However, as the Reformers understood and Article VII of the Thirty Nine Articles declares, the moral commandments in the Old Testament are still relevant to ethical behaviour among Christian people. This is because they concern the unchanging character of God. The Leviticus commandment in chapter 20.13 is clearly a moral commandment because it also occurs in Lev 18.22 as part of a lengthy list of sexual sins (including incest, adultery and bestiality) which are said to have defiled the nations who lived in the land before Israel. These commands must all have been clearly moral ones if the pagan nations were condemned for breaching them.
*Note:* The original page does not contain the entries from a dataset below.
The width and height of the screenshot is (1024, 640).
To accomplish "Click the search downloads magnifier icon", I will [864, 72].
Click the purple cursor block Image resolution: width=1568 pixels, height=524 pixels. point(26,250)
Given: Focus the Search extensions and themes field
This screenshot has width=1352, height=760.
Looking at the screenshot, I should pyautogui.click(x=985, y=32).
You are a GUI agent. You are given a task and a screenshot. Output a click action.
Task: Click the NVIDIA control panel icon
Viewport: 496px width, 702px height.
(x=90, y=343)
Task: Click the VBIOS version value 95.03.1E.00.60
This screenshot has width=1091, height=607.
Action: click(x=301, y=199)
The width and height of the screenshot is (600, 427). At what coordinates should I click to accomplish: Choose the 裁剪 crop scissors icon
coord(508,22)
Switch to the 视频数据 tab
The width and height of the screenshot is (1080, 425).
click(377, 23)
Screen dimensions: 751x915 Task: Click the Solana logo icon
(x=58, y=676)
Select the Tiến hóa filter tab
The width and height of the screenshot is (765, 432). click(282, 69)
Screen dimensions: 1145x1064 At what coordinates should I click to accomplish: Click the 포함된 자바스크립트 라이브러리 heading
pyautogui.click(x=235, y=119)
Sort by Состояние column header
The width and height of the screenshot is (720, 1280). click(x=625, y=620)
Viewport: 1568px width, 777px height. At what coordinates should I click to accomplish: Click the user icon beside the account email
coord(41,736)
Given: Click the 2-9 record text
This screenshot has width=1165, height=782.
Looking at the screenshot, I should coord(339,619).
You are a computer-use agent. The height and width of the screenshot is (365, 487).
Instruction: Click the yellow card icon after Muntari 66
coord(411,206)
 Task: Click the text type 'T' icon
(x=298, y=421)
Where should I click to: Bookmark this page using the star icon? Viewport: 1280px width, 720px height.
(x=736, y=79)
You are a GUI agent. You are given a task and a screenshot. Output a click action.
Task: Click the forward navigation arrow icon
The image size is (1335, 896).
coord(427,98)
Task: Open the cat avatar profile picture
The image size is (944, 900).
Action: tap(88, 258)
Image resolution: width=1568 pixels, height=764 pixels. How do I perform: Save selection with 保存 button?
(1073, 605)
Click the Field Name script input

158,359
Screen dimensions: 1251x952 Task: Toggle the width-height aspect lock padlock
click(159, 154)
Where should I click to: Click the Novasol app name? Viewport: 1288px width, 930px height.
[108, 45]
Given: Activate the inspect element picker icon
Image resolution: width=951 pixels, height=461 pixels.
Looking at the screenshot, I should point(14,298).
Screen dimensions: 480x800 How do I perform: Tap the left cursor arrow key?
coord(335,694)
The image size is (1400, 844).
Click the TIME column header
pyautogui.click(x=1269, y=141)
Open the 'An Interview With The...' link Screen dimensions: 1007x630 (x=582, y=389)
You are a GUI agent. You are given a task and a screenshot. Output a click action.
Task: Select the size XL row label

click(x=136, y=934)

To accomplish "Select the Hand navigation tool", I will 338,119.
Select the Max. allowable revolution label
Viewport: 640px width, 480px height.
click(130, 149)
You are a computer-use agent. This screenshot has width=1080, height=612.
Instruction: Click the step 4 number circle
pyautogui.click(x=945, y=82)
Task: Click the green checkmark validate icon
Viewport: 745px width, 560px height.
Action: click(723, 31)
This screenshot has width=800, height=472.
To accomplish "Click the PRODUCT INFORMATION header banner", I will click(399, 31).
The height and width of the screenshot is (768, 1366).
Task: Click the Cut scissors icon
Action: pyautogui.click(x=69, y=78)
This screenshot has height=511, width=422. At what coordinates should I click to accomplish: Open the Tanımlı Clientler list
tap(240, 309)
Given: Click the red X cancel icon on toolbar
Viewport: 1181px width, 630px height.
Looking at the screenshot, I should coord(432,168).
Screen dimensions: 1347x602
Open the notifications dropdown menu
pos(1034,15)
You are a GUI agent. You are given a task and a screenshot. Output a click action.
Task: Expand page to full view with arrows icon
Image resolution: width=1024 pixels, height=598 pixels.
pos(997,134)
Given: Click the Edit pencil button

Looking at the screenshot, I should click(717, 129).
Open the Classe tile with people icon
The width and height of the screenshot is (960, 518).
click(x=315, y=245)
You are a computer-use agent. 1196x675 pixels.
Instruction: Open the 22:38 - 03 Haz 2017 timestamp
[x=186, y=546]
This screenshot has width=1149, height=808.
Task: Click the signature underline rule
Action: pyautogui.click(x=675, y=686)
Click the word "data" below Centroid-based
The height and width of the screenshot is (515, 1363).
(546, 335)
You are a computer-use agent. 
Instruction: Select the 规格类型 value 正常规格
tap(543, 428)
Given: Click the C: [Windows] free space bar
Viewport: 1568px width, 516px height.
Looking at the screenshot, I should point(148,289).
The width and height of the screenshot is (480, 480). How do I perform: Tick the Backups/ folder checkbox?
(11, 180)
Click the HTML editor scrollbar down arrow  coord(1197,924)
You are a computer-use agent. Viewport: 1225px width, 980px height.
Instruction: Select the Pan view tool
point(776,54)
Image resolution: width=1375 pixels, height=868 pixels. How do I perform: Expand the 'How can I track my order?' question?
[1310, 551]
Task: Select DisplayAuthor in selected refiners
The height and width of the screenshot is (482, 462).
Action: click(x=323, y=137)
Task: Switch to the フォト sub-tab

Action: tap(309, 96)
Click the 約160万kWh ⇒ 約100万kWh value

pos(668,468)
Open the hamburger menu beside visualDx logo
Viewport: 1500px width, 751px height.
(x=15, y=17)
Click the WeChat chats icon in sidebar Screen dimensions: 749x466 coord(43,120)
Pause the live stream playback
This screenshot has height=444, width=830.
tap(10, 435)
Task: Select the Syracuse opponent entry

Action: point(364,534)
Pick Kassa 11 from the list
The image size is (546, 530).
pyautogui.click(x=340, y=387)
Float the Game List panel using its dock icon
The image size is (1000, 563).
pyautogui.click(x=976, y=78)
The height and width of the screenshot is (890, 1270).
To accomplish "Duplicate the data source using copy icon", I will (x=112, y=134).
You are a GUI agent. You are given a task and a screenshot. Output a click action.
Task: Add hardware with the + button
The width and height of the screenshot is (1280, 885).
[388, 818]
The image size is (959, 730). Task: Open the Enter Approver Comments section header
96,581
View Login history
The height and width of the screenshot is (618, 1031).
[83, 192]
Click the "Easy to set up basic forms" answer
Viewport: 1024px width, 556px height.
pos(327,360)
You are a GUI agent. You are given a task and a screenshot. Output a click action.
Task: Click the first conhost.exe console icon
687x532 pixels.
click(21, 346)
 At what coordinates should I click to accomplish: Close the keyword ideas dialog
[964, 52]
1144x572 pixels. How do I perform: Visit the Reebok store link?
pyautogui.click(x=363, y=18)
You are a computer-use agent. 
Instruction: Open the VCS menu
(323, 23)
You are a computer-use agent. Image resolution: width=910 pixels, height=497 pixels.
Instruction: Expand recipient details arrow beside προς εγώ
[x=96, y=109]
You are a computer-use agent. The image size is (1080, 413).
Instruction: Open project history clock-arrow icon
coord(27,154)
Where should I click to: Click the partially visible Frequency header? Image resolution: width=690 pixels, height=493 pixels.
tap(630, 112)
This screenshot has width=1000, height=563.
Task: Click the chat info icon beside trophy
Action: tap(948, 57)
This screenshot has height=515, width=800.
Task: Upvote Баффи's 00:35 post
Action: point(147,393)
The one puzzling command in Leviticus 18 is verse 19 which forbids a man from approaching a woman for sex during her period. This appears to be a ritual or ceremonial law only, because it doesn’t seem to us today that it is immoral to have intercourse during menstruation. My tentative view on this is that one consequence of this law was that it would have prevented men from having carte blanche to have sex with their women whenever they felt like it with no consent from the women. Women were given some dignity and protection within marriage. To violate a woman who was bleeding (and presumably who had informed him of this and thus not given consent) was perhaps akin to marital rape and therefore was a moral command as well as a ritual and ceremonial law making the woman ‘unclean’ during the period of menstruation.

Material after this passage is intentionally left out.